When the DA asked him if he was saying this now to save his brother, Tom replied:
“No, I am saying these things because I want to tell the truth and I’d hate to send my brother to the gas chamber for something I did, while I sat in prison like Mr. Cool. He was supposed to get manslaughter and I was supposed to get off. It’s not our fault that we got a dumb jury.”
Very charming, however this new twist caused enough confusion for the jury to return with a verdict of life imprisonment for both brothers. The Fergusons were sent to San Quentin to serve their life sentences. In 1974, Paul confessed to a journalist that it was he who killed Novarro. Because of that confession, Tom Ferguson was released on probation in 1976 and placed on a work furlough. He later violated the terms of his parole and was returned to prison but was released again several months later.
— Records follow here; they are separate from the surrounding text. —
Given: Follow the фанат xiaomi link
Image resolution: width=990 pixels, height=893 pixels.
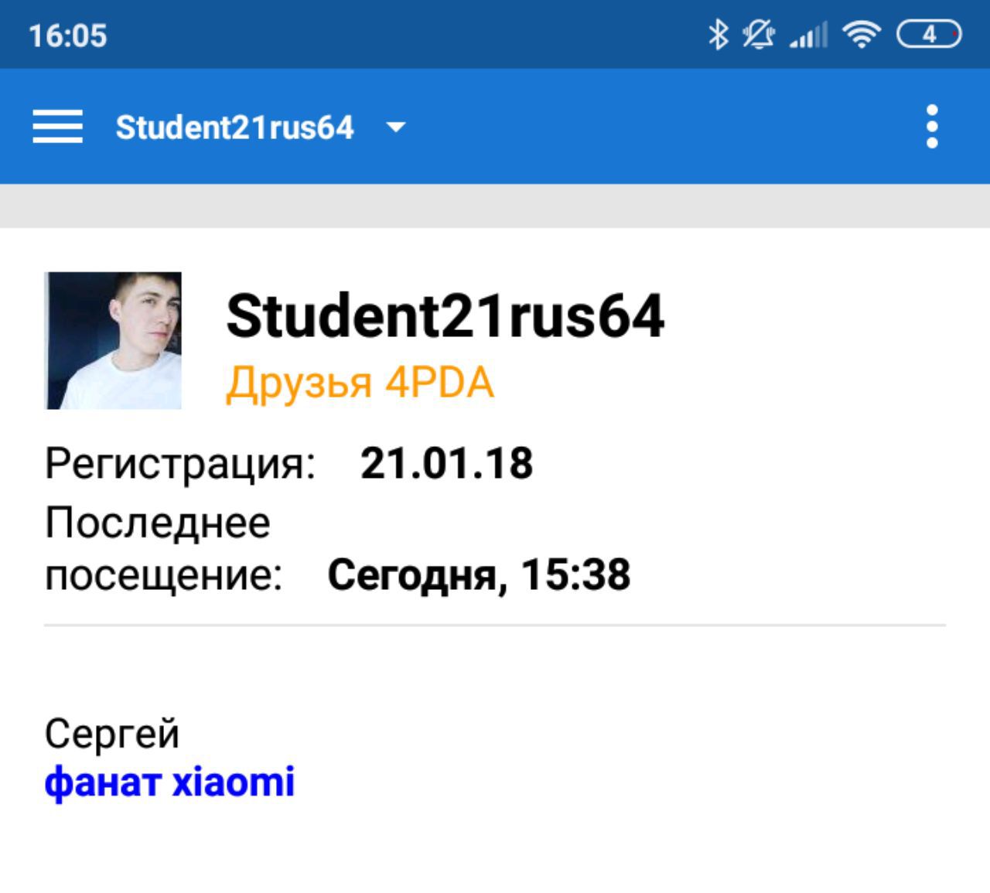Looking at the screenshot, I should tap(169, 782).
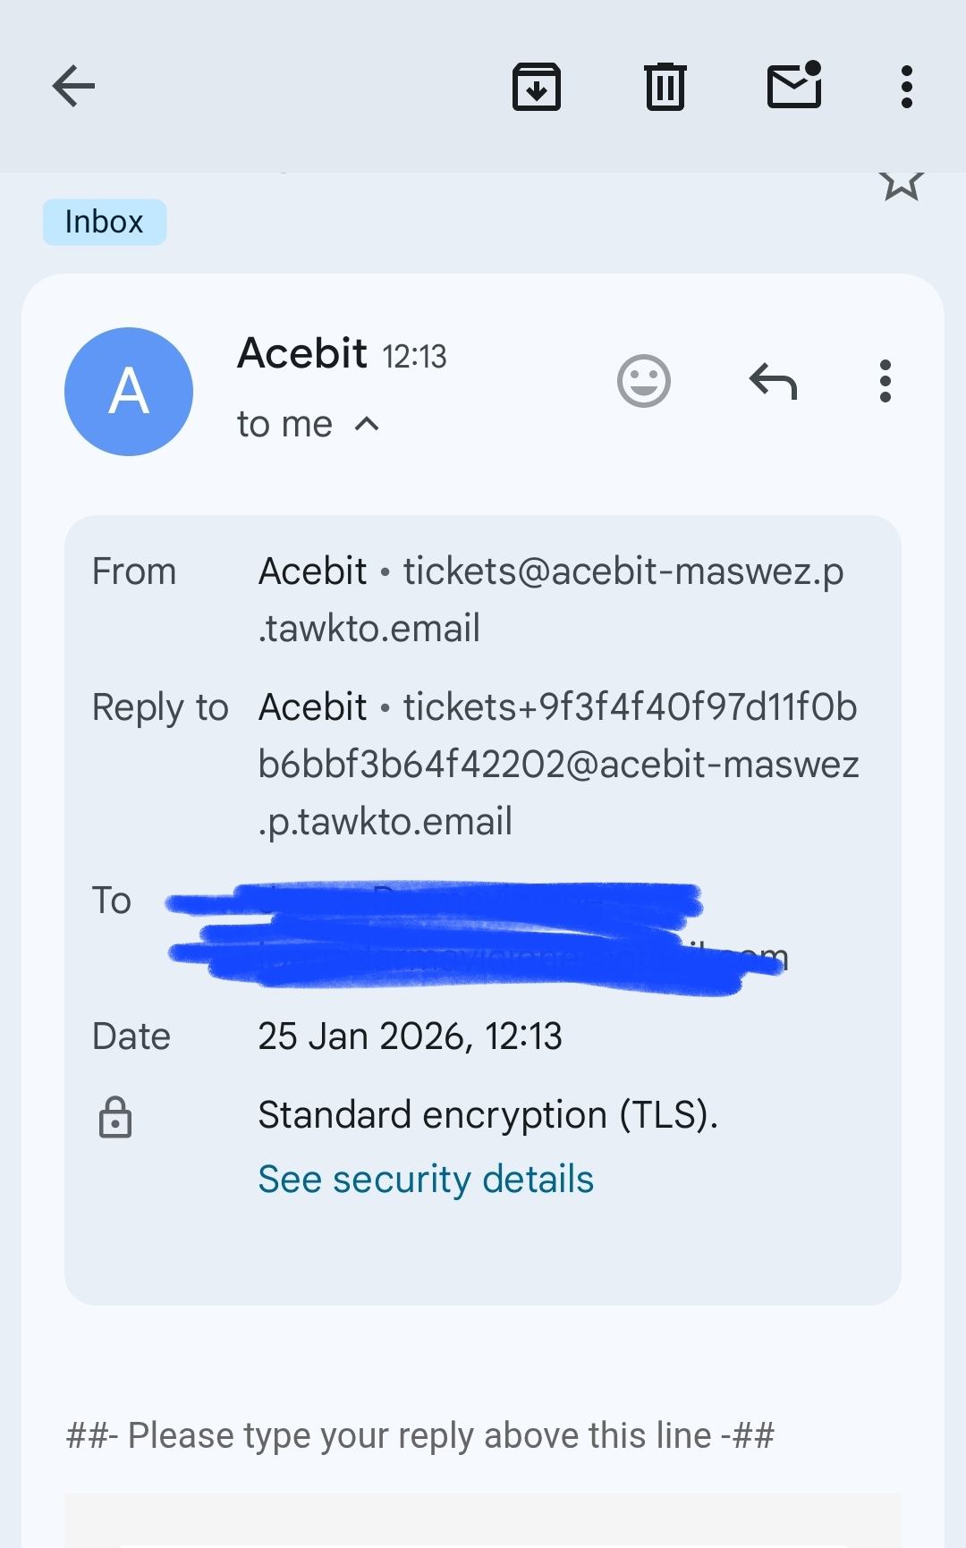The image size is (966, 1548).
Task: Open See security details link
Action: coord(426,1179)
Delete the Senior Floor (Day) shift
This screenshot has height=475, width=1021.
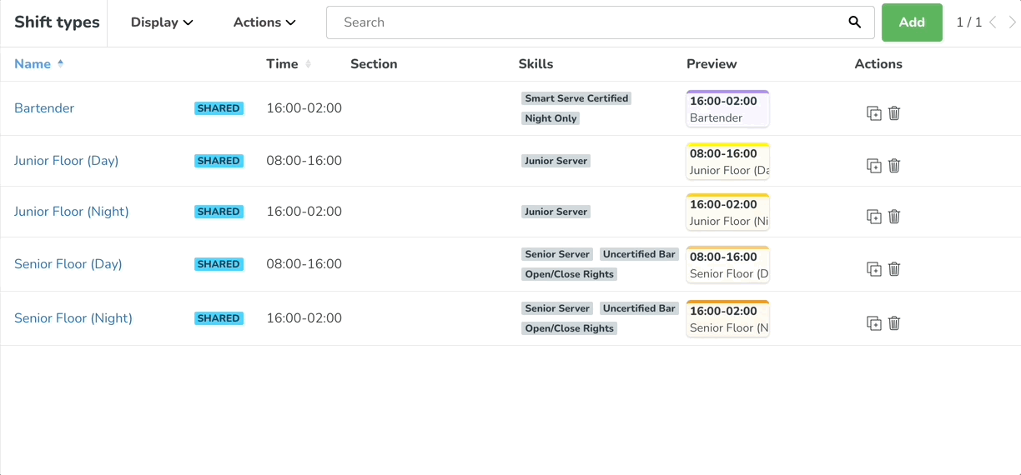click(x=894, y=269)
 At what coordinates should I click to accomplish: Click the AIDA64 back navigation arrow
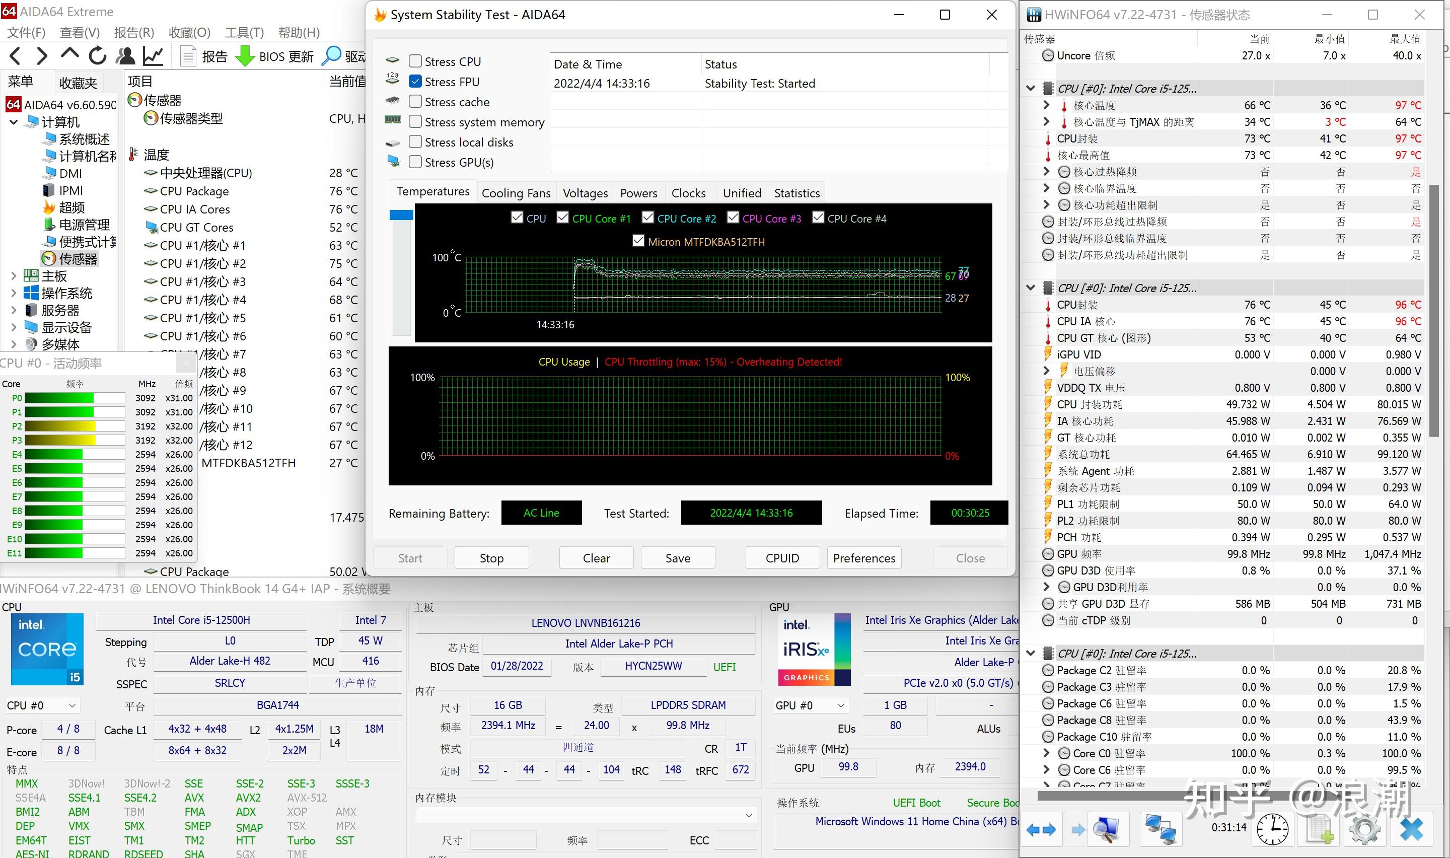16,56
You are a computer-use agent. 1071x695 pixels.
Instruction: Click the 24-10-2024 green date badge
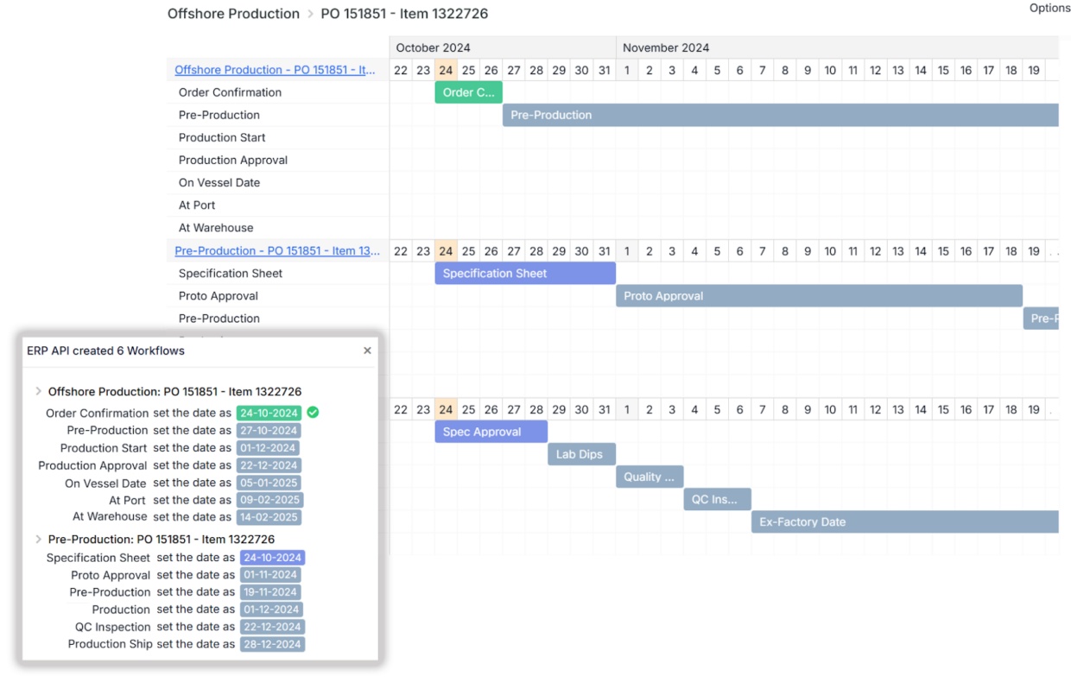coord(270,414)
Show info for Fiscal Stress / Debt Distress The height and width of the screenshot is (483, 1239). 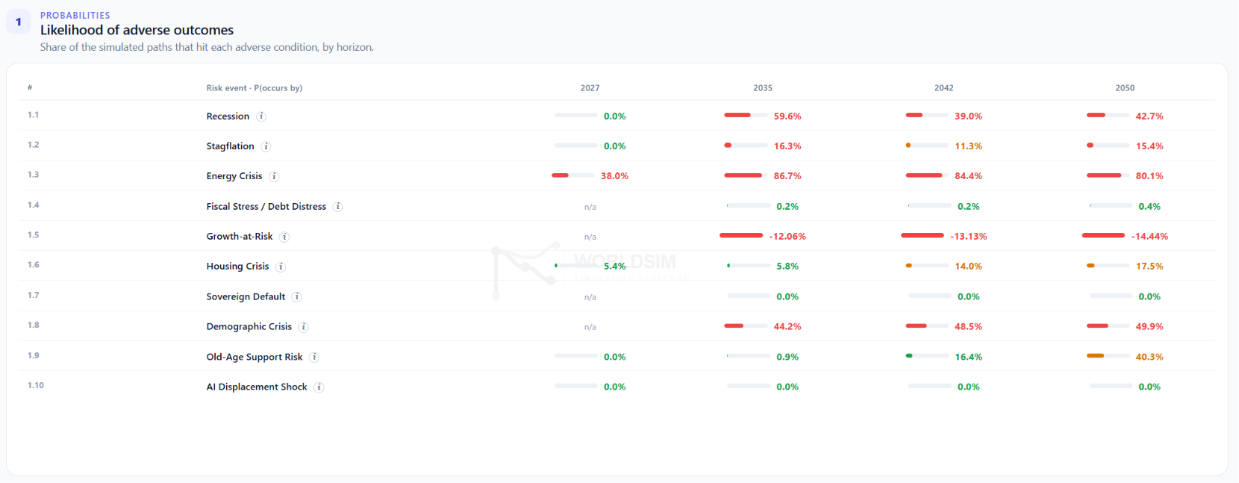click(x=337, y=207)
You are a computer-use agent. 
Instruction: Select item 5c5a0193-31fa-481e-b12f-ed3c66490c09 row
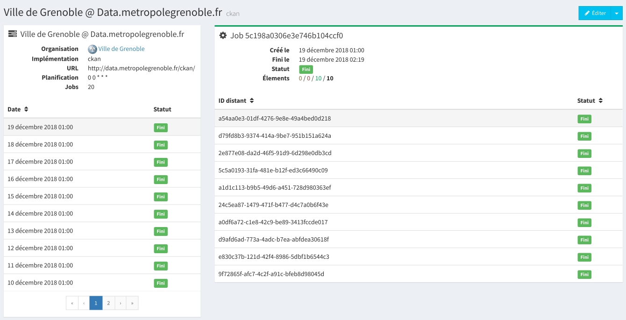click(x=273, y=171)
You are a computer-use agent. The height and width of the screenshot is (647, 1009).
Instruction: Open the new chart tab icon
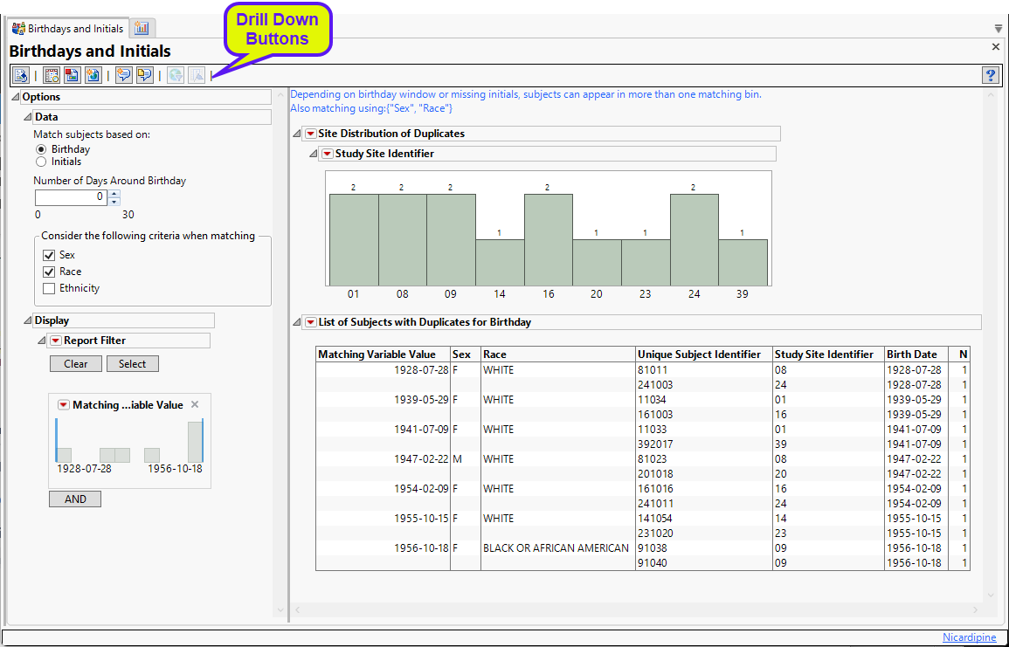(142, 28)
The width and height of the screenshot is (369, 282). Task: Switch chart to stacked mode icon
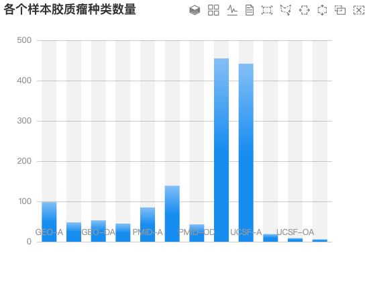click(x=195, y=10)
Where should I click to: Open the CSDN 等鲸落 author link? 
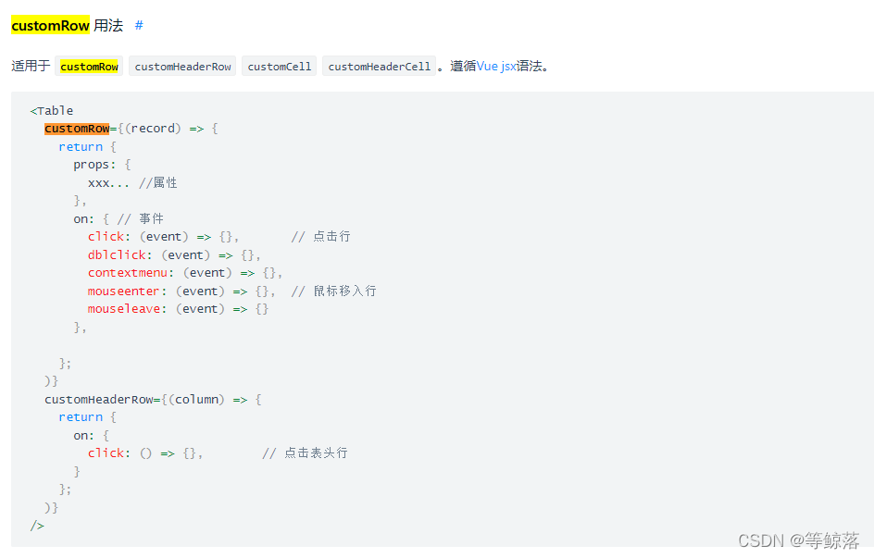[x=798, y=539]
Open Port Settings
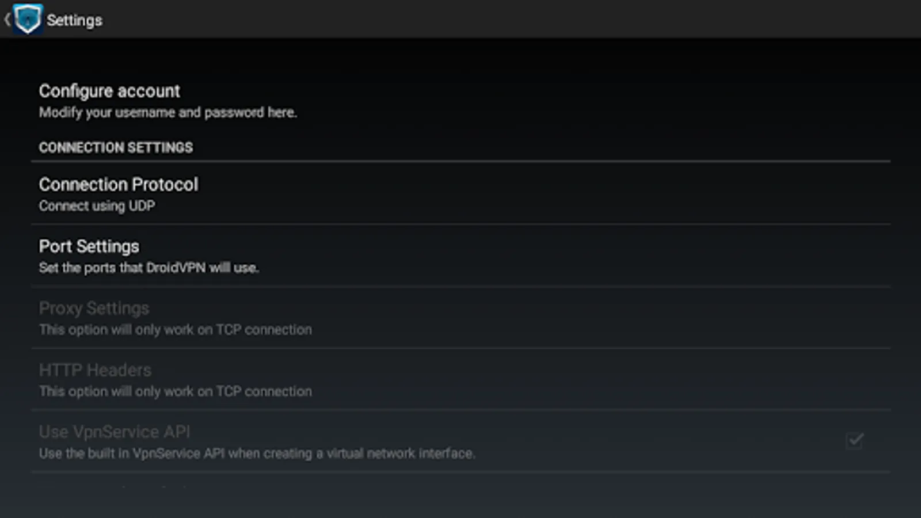The width and height of the screenshot is (921, 518). coord(89,246)
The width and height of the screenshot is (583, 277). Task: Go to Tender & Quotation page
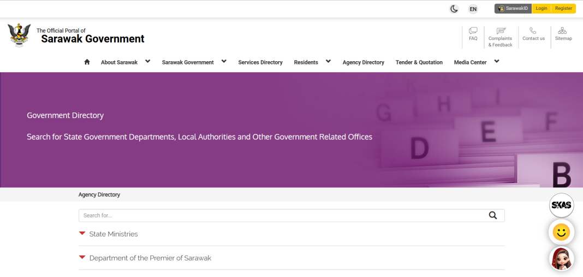(419, 62)
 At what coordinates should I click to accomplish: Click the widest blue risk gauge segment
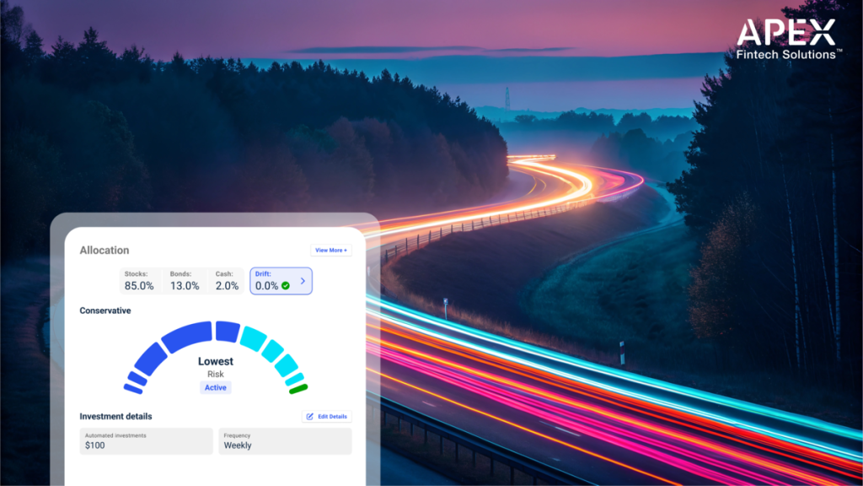click(x=186, y=337)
In 1977 he was arrested again and sent to prison for a sexual offense. After being released, he failed to report to the local police as a sex offender and was returned to jail. Tom Ferguson died on March 6, 2005.
Paul Ferguson used his time in San Quentin to volunteer at the fire house and taking writing courses. In 1975 he won a $100 first prize for fiction from the P.E.N. Prison Writing Committee. Paul was paroled in 1978 and found work in construction and eventually moved to Missouri. In March 1989 he was arrested for rape and sodomy and sentence to 30 years in prison. He is currently serving out his sentence in Missouri and should be released in 2022. He will be 75 years old.
Thanks to Find a Death Friend Doug – here is a photograph of the delicious Paul Ferguson now. Karma’s a bitch.
One obituary for Novarro declared: “It was ex-star Ramon Novarro’s tragedy not to recognize two bad actors when he saw them.”
Thank you, Allan. We are so fortunate to have the author of Ramon Novarro’s biography contributing to Findadeath.com.
Please visit Allan’s blog – constantly updated with fascinating Hollywood information.
I didn’t want to soil Allan’s piece (heh) by intermingling the following foul text with his accurate account of this crime, but I do believe it’s necessary to address the fictional rumor created by poisonous Hollywood Babylon author Kenneth Anger.
This direct quote from the ridiculous book:
“the memory of Rudy (Valentino) was cherished by Ramon Novarro, who kept a black lead Art Deco dildo embellished with Valentino’s silver signature in a bedroom shrine. A present from Rudy. ”
Of the murder:
“The lead Art Deco dildo which Valentino had given him forty-five years earlier thrust down his throat.”
But here’s something true and cool – courtesy of my friend CC:
Did you know that Dave Navarro is named after Ramon Novarro? Tis true, CC says.
Turns out that Ramon was a family friend, and Dave was named in tribute. The spelling change was the result of a secretary’s typo at the studio. Evidently she misspelled the name and Dave was like, “Fuck it. Let’s just leave it like this.”